Canada Urged to Boost Health Research Funding

Canadian Medical Association Journal

In the face of major changes to federal policy and funding in the United States, Canada should support Canadian researchers with adequate funding to ensure long-term research in health and science, argue authors in two articles published in CMAJ (Canadian Medical Association Journal).
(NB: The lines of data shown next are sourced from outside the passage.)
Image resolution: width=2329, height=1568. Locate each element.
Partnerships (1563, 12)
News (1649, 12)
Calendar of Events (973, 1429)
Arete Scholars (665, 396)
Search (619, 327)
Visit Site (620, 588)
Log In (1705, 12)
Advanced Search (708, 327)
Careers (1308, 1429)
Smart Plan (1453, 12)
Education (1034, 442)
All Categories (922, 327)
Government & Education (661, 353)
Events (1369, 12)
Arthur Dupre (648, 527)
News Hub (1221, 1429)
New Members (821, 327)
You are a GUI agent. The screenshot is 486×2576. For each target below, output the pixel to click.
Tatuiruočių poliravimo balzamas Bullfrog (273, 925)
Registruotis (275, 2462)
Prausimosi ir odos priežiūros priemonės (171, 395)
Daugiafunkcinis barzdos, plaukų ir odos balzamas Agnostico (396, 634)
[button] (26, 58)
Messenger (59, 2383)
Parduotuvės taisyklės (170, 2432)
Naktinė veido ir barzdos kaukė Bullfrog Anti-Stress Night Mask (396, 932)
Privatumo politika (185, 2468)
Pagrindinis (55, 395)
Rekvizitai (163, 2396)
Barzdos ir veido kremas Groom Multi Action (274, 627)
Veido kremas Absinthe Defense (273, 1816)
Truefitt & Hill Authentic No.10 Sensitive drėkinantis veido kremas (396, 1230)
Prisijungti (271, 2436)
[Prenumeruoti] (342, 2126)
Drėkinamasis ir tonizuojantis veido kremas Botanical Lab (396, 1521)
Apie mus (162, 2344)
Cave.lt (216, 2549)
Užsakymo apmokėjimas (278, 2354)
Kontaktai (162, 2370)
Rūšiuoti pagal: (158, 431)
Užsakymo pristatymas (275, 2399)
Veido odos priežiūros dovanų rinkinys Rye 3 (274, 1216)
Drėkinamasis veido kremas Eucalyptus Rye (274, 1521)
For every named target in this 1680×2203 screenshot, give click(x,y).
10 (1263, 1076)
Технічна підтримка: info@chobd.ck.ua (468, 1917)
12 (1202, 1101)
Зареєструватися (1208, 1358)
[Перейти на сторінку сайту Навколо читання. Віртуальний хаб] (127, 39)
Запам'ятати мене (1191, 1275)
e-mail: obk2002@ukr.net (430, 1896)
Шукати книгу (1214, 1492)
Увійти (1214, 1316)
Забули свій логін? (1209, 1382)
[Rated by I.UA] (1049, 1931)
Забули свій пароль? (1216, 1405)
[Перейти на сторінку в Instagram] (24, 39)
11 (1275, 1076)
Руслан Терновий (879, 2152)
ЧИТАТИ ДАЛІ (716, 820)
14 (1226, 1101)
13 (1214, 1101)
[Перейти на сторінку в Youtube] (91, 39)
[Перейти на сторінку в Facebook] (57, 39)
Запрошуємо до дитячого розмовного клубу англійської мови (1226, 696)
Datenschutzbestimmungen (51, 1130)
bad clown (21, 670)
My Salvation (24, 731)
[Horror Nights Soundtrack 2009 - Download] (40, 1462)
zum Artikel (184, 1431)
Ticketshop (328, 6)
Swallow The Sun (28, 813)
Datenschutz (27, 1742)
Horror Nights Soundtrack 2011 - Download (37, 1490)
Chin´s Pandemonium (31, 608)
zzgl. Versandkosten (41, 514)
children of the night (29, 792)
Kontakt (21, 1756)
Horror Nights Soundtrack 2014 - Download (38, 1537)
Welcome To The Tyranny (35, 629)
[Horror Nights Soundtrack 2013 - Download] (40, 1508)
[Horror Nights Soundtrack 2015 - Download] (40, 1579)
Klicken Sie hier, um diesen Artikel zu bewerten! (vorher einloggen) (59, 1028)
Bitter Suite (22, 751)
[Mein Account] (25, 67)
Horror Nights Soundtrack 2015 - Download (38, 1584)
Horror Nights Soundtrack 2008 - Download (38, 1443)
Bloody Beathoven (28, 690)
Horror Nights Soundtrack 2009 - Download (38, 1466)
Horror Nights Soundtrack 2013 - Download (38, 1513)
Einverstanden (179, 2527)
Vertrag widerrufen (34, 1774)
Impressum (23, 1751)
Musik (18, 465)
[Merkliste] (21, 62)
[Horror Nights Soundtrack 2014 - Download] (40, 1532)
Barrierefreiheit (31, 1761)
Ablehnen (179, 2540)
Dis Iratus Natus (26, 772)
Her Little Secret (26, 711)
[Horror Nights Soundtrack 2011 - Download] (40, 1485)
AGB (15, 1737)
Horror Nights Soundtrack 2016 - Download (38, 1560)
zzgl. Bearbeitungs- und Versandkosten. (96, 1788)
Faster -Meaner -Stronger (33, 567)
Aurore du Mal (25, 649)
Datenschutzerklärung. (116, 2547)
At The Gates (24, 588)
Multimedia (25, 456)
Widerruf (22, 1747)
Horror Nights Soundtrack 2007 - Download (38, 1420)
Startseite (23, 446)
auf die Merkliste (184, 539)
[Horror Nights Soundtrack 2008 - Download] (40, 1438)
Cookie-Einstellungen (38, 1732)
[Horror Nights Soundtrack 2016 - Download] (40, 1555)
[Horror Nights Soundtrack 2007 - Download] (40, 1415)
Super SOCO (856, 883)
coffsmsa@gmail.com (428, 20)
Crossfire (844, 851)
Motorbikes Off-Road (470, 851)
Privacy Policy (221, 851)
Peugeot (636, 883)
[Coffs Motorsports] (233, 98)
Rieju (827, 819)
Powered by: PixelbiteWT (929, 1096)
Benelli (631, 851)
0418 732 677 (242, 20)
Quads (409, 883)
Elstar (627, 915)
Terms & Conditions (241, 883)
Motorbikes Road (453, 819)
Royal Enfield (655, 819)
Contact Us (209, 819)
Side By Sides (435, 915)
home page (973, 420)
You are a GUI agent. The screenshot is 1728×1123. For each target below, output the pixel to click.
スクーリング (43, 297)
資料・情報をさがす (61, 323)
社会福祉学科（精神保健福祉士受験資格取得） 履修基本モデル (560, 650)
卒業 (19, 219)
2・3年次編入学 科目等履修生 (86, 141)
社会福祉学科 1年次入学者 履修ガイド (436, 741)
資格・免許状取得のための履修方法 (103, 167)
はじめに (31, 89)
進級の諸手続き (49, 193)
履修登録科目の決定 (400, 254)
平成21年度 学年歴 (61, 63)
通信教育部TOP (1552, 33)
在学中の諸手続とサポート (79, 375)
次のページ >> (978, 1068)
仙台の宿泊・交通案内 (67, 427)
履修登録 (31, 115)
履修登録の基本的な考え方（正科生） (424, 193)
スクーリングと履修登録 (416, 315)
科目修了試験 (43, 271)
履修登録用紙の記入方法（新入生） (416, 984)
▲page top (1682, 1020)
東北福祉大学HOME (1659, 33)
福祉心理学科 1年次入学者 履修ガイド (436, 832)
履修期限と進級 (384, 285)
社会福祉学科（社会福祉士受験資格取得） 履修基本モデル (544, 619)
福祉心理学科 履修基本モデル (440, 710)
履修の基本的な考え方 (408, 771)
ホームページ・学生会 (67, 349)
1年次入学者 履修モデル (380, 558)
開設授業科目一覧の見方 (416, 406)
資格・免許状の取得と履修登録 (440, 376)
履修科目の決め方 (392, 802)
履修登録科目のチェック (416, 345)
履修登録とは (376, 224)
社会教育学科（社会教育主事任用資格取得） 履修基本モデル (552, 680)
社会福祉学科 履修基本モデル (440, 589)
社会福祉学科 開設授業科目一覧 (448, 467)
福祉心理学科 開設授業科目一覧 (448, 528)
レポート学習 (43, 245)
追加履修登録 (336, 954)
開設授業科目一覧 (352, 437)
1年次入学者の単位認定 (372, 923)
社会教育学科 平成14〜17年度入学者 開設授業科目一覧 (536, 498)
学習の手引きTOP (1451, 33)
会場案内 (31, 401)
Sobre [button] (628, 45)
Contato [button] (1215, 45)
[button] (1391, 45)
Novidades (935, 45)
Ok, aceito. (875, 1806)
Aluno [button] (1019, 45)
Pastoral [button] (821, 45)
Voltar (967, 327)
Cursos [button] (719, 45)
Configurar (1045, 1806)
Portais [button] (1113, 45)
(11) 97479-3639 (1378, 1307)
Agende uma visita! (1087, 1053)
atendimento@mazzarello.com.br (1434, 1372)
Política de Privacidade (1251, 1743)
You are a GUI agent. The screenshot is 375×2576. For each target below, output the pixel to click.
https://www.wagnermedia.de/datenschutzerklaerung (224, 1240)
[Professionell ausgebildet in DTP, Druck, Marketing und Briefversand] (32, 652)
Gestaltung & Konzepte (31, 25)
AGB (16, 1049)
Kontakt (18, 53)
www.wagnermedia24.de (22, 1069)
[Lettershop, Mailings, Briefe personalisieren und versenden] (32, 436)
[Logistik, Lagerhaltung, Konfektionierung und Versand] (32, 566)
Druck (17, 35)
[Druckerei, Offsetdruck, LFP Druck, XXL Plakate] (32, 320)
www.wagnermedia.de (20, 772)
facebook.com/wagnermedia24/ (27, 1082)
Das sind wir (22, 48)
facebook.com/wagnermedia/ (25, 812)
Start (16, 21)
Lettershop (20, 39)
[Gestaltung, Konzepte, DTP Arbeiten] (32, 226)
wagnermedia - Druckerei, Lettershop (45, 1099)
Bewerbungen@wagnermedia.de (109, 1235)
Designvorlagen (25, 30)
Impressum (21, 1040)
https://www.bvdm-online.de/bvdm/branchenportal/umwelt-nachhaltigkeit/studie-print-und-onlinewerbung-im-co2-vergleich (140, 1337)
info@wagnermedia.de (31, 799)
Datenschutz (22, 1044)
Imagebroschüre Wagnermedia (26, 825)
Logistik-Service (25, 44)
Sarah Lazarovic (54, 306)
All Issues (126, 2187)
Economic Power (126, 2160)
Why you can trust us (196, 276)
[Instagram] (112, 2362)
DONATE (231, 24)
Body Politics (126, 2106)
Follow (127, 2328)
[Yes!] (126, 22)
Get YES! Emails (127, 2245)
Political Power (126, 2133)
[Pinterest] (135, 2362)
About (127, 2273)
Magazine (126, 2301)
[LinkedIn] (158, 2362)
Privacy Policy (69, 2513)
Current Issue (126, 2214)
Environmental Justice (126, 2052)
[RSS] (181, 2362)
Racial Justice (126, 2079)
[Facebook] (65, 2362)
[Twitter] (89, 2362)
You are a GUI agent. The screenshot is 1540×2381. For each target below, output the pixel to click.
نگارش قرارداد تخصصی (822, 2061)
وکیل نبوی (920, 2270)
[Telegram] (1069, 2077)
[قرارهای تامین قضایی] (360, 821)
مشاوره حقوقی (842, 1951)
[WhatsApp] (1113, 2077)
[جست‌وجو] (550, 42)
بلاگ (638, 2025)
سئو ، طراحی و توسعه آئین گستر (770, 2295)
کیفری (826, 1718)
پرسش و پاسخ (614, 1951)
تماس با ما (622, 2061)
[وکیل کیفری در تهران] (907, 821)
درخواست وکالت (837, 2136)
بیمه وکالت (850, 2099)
"As the US stands on the brink of tearing down its exemplary system for covering the full costs of research, Canada, with its flawed federal system for indirect costs, should heed the recent commissioned science policy report and a chorus of advocacy calling for an enhanced indirect cost system," writes Dr. William Ghali, vice-president research, University of Calgary, Calgary, Alberta https://www.cmaj.ca/lookup/doi/10.1503/cmaj.250406 .

This means overhauling the federal Research Support Fund, which supports indirect research costs through institutions like universities.

In addition to shoring up funding support at home, Canada can play a key role in helping shape a new World Health Organization (WHO) in the wake of the abrupt US withdrawal, "pushing for and shaping a WHO that can function independently of any single capricious member state," writes Dr. Kirsten Patrick, editor-in-chief, CMAJ https://www.cmaj.ca/lookup/doi/10.1503/cmaj.250418 . "Canada should also increase its contributions to the WHO and to global health aid at this time."

She warns that Canada needs to commit to supporting high-quality scientific research. This would include adequate funding, timely sharing of health data between provinces — deidentified at the patient level — to ensure we can share up-to-date disease trends with international partners.

"Reliable North American health data that originate from Canada are more important than they have ever been. Now is the time to fund Canadian health researchers properly and to support them to share their work, publish in reputable journals, and collaborate internationally," Dr. Patrick concludes.